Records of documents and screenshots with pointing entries
##########

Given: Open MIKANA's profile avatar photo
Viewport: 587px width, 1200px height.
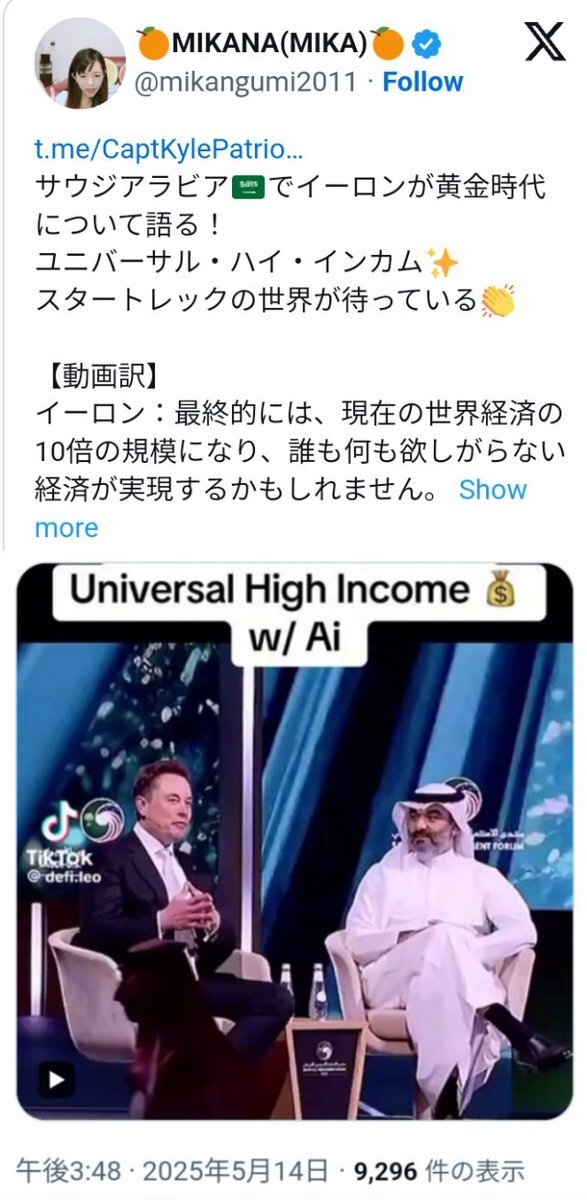Looking at the screenshot, I should (79, 62).
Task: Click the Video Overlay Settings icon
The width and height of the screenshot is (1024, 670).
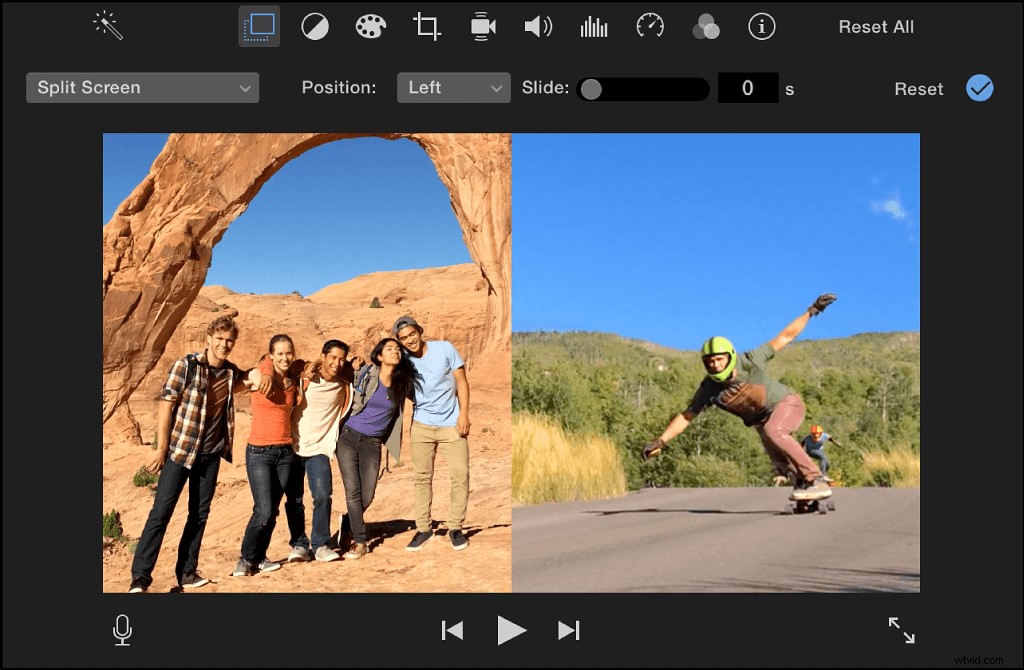Action: [259, 26]
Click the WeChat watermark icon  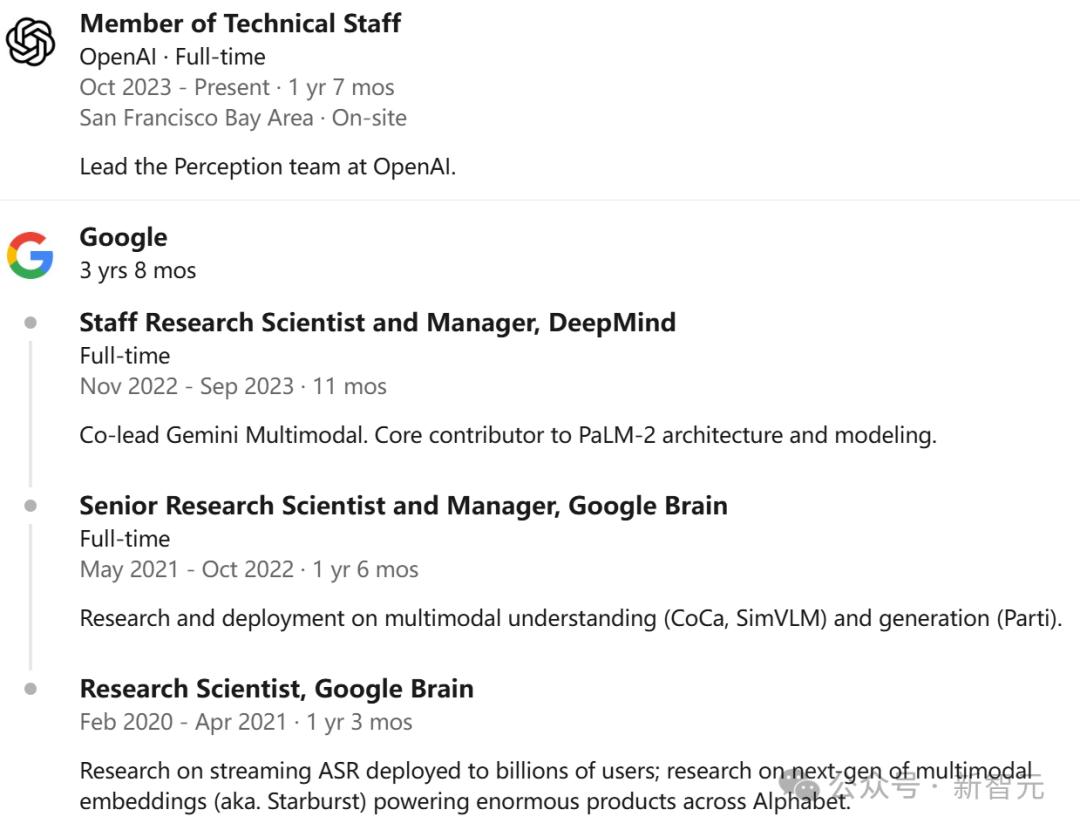(x=801, y=786)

##########

▶ [The exercise]: Select each line of the records above that contains the word "width", and reproduce those lines.

▶ [Task answer]:
Viewport: 587px width, 1200px height.
The width and height of the screenshot is (1024, 670).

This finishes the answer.